== Problem description ==
Identify every line in the items below that contains the word "diagram", and copy each such line in full.

☆ ☆ ☆ ☆ ☆

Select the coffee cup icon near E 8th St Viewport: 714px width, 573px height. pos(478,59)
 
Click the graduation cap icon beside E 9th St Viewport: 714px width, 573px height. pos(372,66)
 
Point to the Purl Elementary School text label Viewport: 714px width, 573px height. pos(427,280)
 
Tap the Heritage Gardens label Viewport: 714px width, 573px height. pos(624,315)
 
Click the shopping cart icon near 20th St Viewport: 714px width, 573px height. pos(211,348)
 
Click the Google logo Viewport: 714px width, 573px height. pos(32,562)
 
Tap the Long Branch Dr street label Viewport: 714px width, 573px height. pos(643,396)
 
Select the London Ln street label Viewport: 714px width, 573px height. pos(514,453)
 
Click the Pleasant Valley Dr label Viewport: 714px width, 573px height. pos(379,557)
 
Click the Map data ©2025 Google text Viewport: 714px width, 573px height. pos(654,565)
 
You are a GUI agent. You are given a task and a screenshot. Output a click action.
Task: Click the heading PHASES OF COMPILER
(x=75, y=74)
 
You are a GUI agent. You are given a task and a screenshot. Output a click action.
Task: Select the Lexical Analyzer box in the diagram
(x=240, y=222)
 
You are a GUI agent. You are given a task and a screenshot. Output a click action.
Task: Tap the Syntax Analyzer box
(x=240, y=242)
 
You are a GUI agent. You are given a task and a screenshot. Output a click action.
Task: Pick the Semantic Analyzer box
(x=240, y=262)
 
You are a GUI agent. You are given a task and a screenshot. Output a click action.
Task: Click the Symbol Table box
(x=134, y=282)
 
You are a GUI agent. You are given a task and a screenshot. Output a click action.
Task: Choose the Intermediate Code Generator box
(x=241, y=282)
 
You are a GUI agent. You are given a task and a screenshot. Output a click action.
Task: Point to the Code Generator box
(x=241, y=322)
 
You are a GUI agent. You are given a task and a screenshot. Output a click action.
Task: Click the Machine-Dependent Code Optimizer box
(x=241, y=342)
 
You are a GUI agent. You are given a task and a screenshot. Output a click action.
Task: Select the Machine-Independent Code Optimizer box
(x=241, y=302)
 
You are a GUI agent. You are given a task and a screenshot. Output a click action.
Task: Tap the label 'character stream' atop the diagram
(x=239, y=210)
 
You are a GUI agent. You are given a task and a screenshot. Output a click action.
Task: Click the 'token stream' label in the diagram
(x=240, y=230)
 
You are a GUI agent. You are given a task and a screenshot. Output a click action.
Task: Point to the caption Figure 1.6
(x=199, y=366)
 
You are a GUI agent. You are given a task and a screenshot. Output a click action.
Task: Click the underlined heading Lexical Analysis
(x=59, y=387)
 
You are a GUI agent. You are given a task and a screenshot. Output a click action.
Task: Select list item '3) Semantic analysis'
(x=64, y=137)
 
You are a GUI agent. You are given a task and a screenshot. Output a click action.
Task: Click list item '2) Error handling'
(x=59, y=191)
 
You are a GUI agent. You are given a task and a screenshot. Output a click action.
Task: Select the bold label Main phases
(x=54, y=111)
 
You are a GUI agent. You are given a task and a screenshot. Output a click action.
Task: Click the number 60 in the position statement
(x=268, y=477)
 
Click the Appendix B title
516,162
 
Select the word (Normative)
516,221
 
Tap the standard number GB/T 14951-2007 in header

☆ ☆ ☆ ☆ ☆

== Task response ==
Task: Select the Lexical Analyzer box in the diagram
Task: Tap the label 'character stream' atop the diagram
Task: Click the 'token stream' label in the diagram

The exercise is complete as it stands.